The Flemish government has decided to temporarily protect the remains of a Carolingian fortress in Lanaken by granting them the status of an archaeological site. This fortress, designed in a Roman style, controlled one of the access routes to the Meuse River and the city of Maastricht in the early Middle Ages. Following a public inquiry, the regional government will decide whether the site should be permanently protected.
The remnants of the Carolingian stronghold were discovered in 2017 during a large-scale archaeological study conducted in Lanaken in preparation for a major sediment extraction covering an area of 30 hectares, near the Dutch border. At that time, only the edge of the fortress had been unearthed, and a significant portion of the site remains unexplored.

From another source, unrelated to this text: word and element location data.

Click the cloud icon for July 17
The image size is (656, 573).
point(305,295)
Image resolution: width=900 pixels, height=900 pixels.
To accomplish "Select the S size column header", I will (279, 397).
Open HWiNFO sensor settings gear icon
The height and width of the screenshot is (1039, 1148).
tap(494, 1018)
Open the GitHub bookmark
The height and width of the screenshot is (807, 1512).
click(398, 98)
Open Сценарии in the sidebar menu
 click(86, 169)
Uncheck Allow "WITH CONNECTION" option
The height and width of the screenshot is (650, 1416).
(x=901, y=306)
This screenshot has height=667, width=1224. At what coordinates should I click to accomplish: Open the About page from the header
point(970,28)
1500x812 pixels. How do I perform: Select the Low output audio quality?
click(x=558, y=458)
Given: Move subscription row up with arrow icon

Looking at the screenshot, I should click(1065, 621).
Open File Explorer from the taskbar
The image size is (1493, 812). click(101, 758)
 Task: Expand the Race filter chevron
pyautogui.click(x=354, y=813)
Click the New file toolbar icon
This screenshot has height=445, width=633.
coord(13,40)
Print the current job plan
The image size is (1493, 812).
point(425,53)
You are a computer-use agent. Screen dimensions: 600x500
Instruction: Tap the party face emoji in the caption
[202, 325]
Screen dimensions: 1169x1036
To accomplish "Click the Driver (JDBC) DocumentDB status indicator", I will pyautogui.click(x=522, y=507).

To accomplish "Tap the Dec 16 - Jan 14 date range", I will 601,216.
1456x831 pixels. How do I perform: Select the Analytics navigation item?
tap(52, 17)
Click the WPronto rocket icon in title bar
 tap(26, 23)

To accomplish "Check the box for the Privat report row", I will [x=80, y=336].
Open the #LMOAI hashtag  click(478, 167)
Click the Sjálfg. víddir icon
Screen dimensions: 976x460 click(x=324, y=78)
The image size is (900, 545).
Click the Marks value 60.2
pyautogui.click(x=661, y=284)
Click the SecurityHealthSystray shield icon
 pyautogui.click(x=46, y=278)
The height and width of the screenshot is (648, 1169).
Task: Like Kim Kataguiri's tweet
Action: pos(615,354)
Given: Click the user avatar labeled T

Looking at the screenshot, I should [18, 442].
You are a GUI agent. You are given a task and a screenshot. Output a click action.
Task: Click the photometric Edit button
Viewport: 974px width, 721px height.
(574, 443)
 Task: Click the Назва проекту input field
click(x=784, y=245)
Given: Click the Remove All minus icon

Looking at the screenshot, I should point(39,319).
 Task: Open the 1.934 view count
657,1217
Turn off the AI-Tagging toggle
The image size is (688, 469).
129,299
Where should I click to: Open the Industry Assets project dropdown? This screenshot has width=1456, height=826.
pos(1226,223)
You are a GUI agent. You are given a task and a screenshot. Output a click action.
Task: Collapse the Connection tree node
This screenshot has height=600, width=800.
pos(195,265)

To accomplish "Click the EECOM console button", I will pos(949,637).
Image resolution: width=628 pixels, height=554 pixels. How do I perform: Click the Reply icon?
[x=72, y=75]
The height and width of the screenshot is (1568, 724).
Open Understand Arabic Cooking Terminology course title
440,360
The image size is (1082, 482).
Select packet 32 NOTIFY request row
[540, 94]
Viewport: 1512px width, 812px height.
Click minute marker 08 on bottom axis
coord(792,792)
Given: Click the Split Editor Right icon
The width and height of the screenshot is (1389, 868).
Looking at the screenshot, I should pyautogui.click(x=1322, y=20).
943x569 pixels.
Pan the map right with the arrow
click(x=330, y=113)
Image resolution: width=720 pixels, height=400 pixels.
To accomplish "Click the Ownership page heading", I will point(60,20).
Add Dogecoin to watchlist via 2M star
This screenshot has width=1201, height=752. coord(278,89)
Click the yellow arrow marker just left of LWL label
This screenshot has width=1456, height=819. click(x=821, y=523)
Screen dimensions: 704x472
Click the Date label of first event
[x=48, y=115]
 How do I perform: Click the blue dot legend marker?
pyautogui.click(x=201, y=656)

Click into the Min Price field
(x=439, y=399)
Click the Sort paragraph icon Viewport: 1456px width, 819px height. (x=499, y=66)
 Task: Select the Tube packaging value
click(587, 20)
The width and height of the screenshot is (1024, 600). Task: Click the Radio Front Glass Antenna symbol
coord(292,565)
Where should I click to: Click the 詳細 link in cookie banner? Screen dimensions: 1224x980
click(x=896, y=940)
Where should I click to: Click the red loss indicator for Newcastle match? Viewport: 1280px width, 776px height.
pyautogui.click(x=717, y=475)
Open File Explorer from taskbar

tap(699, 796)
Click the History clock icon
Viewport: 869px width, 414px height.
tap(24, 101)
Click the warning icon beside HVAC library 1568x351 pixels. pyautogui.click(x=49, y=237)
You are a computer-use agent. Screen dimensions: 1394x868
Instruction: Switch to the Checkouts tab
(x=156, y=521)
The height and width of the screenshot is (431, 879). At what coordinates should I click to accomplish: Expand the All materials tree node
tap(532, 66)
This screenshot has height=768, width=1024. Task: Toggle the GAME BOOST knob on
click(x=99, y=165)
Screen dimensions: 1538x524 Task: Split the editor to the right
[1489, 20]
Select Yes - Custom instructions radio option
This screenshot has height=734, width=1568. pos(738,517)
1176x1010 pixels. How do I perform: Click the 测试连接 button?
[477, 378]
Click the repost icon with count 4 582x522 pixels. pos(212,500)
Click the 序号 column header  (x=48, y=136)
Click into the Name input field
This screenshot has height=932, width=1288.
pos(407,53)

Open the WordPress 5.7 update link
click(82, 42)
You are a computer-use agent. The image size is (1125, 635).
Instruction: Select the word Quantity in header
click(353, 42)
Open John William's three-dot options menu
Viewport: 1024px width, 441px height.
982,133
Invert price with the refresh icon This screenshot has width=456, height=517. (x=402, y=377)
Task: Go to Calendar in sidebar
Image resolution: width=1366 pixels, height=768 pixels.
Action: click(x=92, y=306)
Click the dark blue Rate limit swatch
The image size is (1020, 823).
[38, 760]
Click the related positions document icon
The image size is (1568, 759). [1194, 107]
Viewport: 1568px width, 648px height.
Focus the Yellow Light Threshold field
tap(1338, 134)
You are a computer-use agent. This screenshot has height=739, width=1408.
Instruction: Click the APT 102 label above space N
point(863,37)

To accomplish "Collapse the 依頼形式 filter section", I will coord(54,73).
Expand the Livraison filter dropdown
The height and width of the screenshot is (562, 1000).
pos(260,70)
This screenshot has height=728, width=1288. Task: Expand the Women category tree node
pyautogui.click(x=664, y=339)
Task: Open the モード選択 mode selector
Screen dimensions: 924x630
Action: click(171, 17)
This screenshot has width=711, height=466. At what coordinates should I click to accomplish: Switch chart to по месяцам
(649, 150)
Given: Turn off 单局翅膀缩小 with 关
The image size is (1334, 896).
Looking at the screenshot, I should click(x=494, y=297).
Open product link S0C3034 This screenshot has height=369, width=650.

It is likely that the fort is still buried underground.
The remains represent a fortress that controlled access to the Meuse River and the city of Maastricht in the early Middle Ages, with its construction influenced by an earlier Roman style. Furthermore, the site is the first military encampment from this period discovered in Flanders, with no similar site yet found in the Netherlands.
The fortress possibly dates back to the reign of the Frankish leader Charles Martel (born in 688 in Andenne, present-day Belgium, and died in 741 in Quierzy). Its location along an ancient Roman road leading to Maastricht may be linked to the importance and development of Lanaken during that time.
The fortress remains have been exceptionally well-preserved and prove to be unique for Flanders. Through their temporary protection, the Flemish government aims to prevent the destruction of these remnants in favor of any potential alternative projects. Metal detectors cannot be used to analyze the soil either. Following a public inquiry, Minister Diependaele will decide whether the fortress site should be permanently protected as an archaeological site or not.